» **What you will do**
Each line containing the string "computer" should be copied out of the entries.

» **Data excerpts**
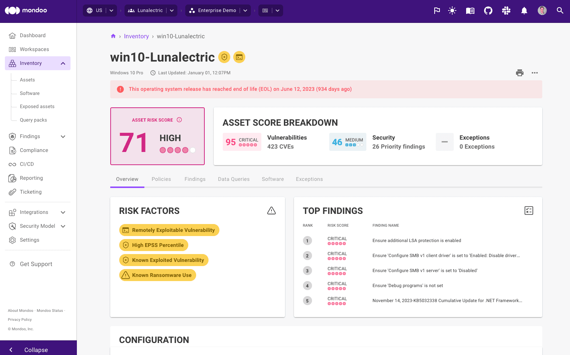Click the flag icon in the top bar
This screenshot has height=355, width=570.
point(437,11)
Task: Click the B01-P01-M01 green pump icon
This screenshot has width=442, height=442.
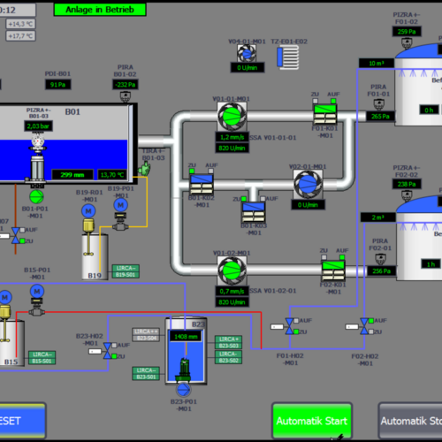Action: click(x=36, y=197)
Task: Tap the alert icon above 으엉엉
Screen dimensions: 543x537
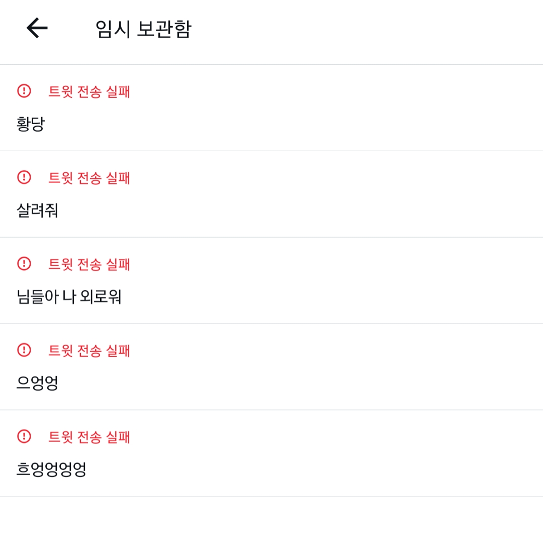Action: tap(24, 350)
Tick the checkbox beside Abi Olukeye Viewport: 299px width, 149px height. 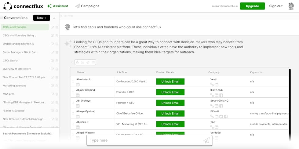click(73, 103)
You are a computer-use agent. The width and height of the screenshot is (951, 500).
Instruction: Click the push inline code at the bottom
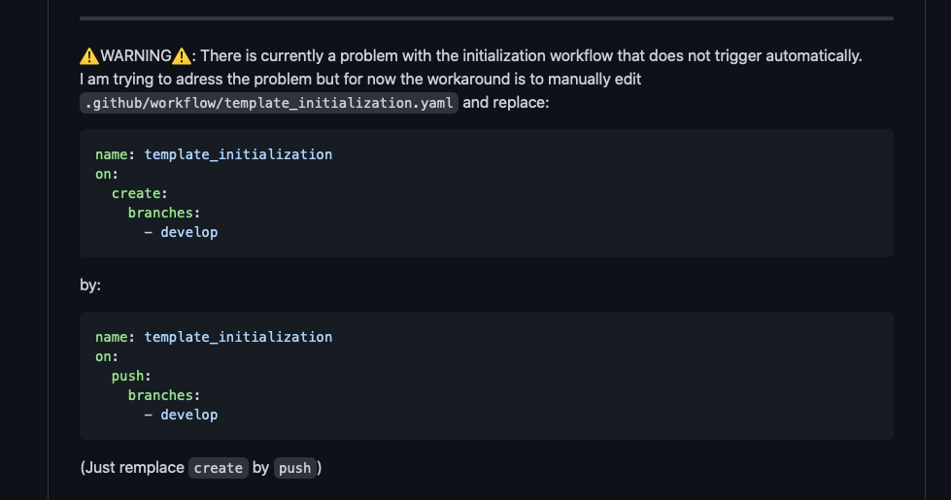pos(294,468)
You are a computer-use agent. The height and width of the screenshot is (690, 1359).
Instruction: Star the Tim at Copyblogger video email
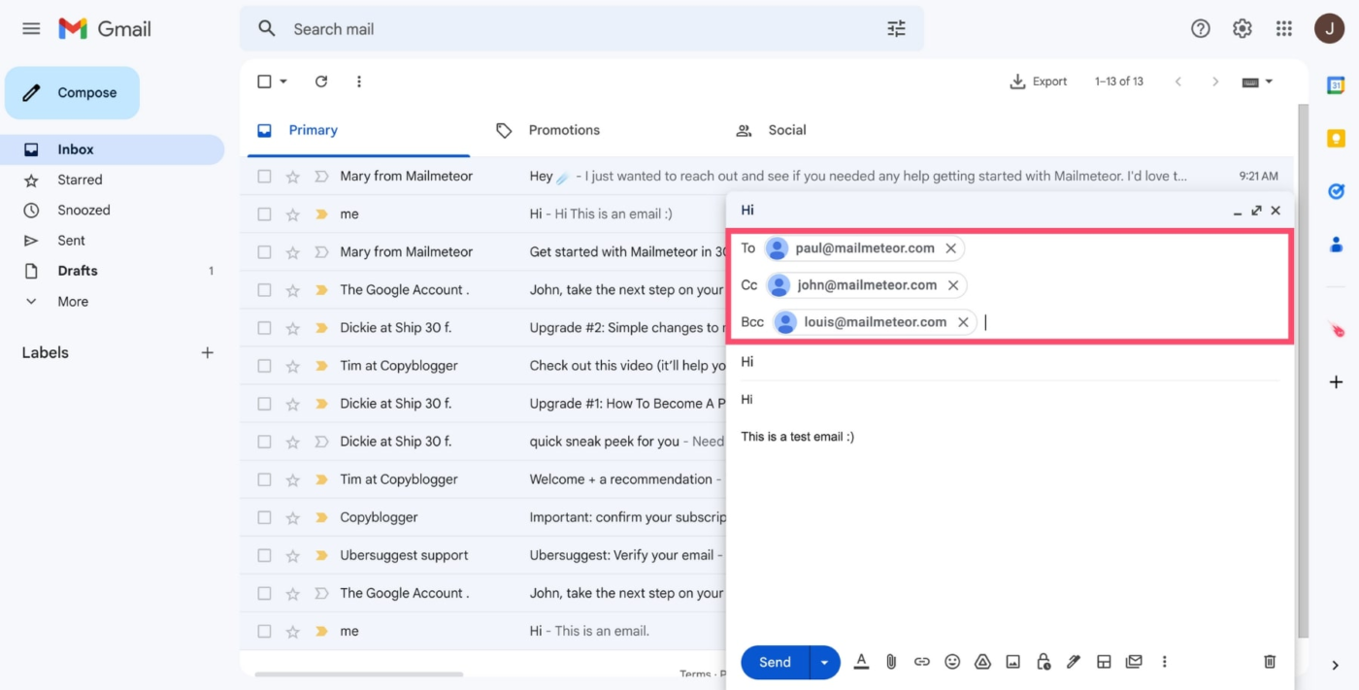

» **Written reply**
You are a computer-use agent. The width and height of the screenshot is (951, 500).
You are a computer-use agent. The height and width of the screenshot is (690, 1359).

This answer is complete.